Speaking about the meeting, she said: “All of the plans were drawn up and more or less ready to go and I felt encouraged that, despite what had happened to me, at least the powers that be had taken notice and seemed committed to preventing collisions like mine happening again.”
“Works haven’t begun and public consultation will be well into next year,” she added. “That’s three years since the plans were originally drawn up. Three years is a really unacceptable length of time and there is no way that traffic modelling takes that long to do.
“I think Islington Council should know that it is insulting to me and the victims of these collisions to delay any further. The longer these plans take to be put into effect, the more people are going to die. Truthfully one of my biggest fears is that somebody else dies or has a life-changing accident at the junction I had mine.”
Ms Lebrec, who now has an artificial leg, made national headlines when she hugged and forgave the driver of the lorry, saying he had “just made a mistake”.
Protesters set up a headstone outside the Town Hall to make their point
Wednesday’s protest, where cycling campaigners stopped traffic in Upper Street, was called in memory of Jerome Roussel, who died in June, seven weeks after hitting a stationary lorry in Pentonville Road – a road which is controlled by TfL, not the council. Organiser Donnachadh McCarthy led the crowd with chants of “shame on Islington Council” after citing the fact that the borough has not built any segregated cycleways in 20 years.

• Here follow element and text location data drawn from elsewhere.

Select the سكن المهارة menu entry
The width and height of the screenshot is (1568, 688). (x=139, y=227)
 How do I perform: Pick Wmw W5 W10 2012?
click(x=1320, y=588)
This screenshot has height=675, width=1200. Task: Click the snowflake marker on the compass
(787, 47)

Opposition councillor Caroline Russell said after the protest: “In a borough where a majority have no access to a car – and many of those that do have cars use them infrequently – it’s shameful so little is being done to fix the traffic-dominated hostile roads and make them good places to walk and to ride a bike.”
A similar protest was held in Camden Road in September, at the spot where Albanian national Ardian Zagani was killed after being struck by a van. That too is a TfL road.

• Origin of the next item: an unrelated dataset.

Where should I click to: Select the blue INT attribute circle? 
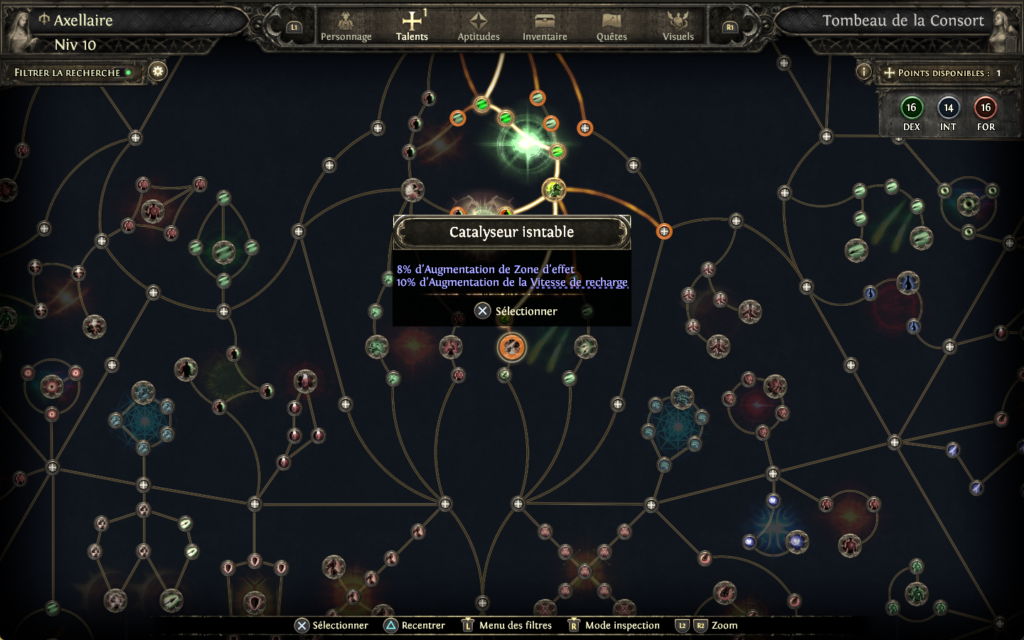tap(948, 108)
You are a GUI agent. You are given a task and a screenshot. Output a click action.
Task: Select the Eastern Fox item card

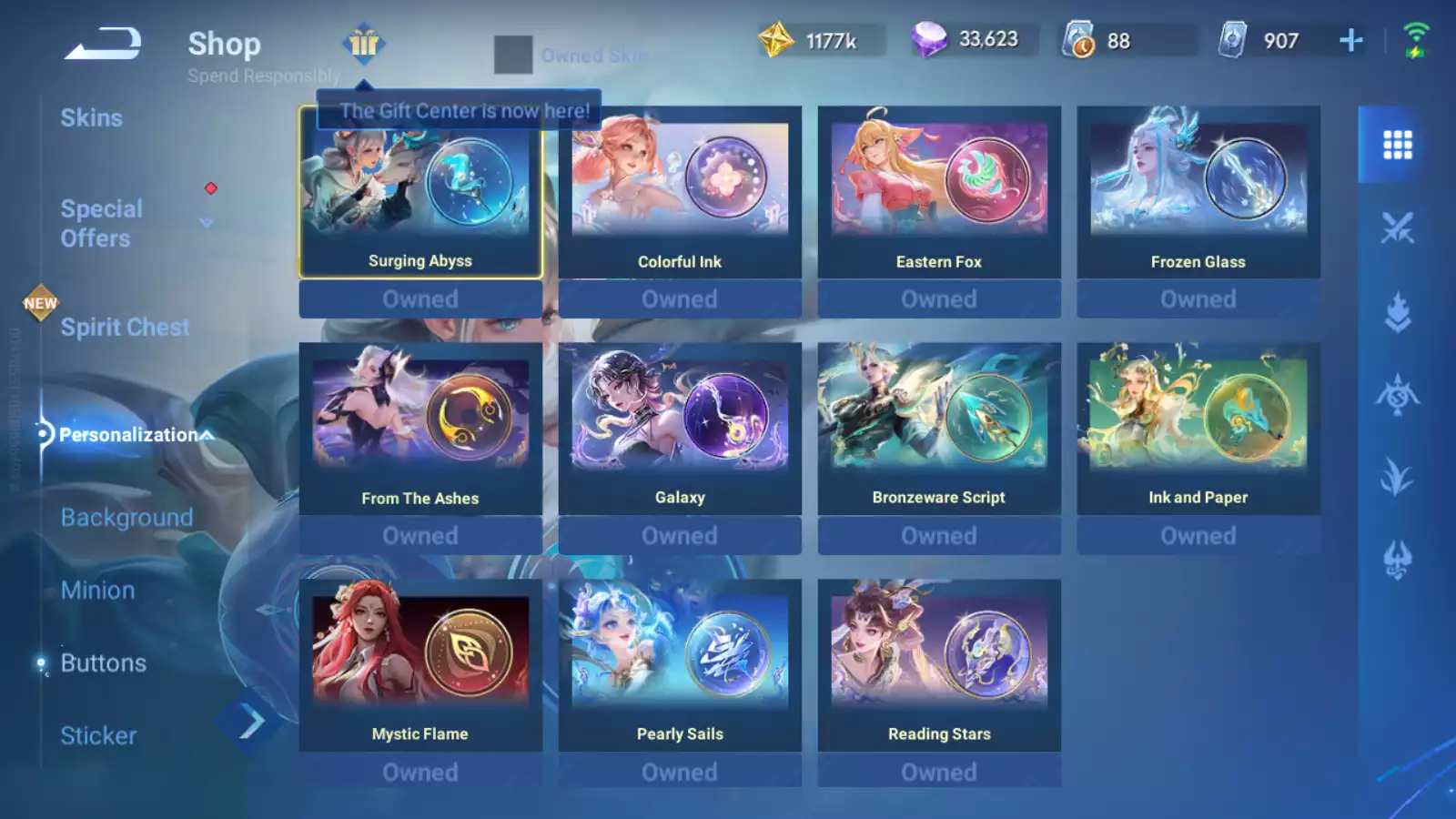(x=939, y=192)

It came just days after campaign group Cycle Islington wrote an open letter to Islington’s transport chief Claudia Webbe after their own members accused them of being too “restrained” in their criticism of the council.

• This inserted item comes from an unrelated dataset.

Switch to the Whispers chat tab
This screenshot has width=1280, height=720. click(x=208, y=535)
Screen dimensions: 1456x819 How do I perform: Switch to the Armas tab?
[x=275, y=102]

A protester spells out her message
While acknowledging their regular meetings with council, the letter said: “Yet sadly, our regular input and advice is still rebuffed rather than incorporated into a strategy for improvement. Progress on the ground has never extended beyond minor tweaks, in contrast to more ambitious work in other boroughs – Islington has fallen behind its neighbours.”
Cycle Islington did not call Wednesday’s protest but said “many members will support it, and we recognise and understand the need for it”.
Speaking to the Tribune about the protest, and campaigners’ claims that the council does not care about cycling, Cllr Webbe said: “It is wrong for them to say we are not up for this.”
She criticised the campaigning tactics employed, saying the council shared their goals, unlike some car users in the borough who are anti-cycling.
Cllr Webbe added: “We are opening the door to them and it is being slammed in our faces. I have been a campaigner all my life and this is not how you go about campaigning in my view.”
The Old Street to Clerkenwell stretch falls in Cllr Webbe’s ward of Bunhill, and she said she had battled to get residents on-side for changes. “We have got to get the residents on-side. If they say no, there is nowhere to go.”
She said the council had initially agreed a totally segregated route there, but TfL blocked it as it would delay buses. Instead, the current plan is to block cars along the road.
Cllr Webbe added: “I can’t make the engineers go faster. Change does not happen overnight. But the future of this route is car free.”
She said she hoped the scheme would be completed by the time the Old Street gyratory – where work is due to start in late 2018 or early 2019 – is removed.